Döring, Nico; Studie zum Gewässerpflegeplan Mühltal – Darstellung der umgesetzten Teilmaßnahmen, Vorschläge für eine ökologisch und flussmorphologisch wirkungsvolle Vervollständigung (Teil 1: Text, Teil 2: Darstellungen/Fotos), Naturprojekt, 2013

Dr. Nico Döring (Naturprojekt, Die Umwelt-Akademie e.V.) hat wieder eine hochaktuelle Studie erarbeitet, diesmal über den Stand der Renaturierung der Isar im Bereich Mühltal.
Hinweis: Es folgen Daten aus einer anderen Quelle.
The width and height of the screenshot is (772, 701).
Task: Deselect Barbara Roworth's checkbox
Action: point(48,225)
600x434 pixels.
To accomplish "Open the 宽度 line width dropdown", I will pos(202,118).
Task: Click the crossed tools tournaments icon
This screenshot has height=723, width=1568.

Der Textteil der Studie ist leicht zu lesen und durch die unterstützenden Grafiken und (Luft-) Fotos im zweiten Teil auch für Nicht-Experten gut verständlich.

 

Studie: Klicken Sie hier

Bildmaterial: Klicken Sie hier

Insoweit knüpft die Studie an die Exkursion der Umwelt-Akademie vom 24.03.2012 an, bei der wir zum einen die Renaturierung der Isar in diesem Bereich studieren und zum anderen das Wasserkraftwerk Mühltal der E.ON-Wasserkraft GmbH besichtigen konnten (siehe unter Veranstaltungen/Rückblick)
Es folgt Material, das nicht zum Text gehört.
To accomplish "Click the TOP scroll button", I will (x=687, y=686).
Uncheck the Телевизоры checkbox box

Nach der historischen Einordnung des Wildflusses Isar beschreibt Döring zunächst die 1983 im Gewässerpflegeplan empfohlenen 19 Maßnahmen und deren teilweise Umsetzung 1997 bis 2002. Die drei Leistungsstufen der (Teil-) Renaturierung wurden mit knapp 7,6 Mio. Euro kalkuliert. Das Planungsverfahren von Mühltal sollte damals hinsichtlich verbleibendem Restwasser des Fließgewässers und einem neuen Umgang mit unseren Flüssen ein Pionierverfahren für über hundert weitere Flussabschnitte mit Wasserkraftwerken werden.
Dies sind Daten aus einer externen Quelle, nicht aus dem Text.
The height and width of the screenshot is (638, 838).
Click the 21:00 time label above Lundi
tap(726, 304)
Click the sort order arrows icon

Die tatsächliche Entwicklung der Isar wurde nach den durchgeführten Maßnahmen mehrfach begutachtet, zuletzt nach zehn Jahren. Die Ergebnisse: Zunächst können die damaligen Prozesse als Erfolg verbucht werden, weil es – trotz Verhinderungsmaßnahmen der Stromlobby – zu einer gewissen Wende der Gewässerpflege in Bayern hin zu mehr Nachhaltigkeit gekommen ist; verglichen mit dem Vorzustand ist die derzeitige Lage der Isar im Mühltal-Bereich durchaus als „wesentlich verbessert“ zu bezeichnen. Im Geiste der Verhinderungspolitik war die seinerzeitige Umsetzung aber eher „zurückhaltend“ und fragmentarisch; auch war die tatsächliche Entwicklung der naturnäheren Isar tatsächlich eine andere, als vorhergesehen und gewollt. So bestehen – noch und erneut – ganz erhebliche unausgeschöpfte Renaturierungspotenziale; der Regenerierungsprozess der Isar stagniert, die Flußsohle hat sich nicht gehoben.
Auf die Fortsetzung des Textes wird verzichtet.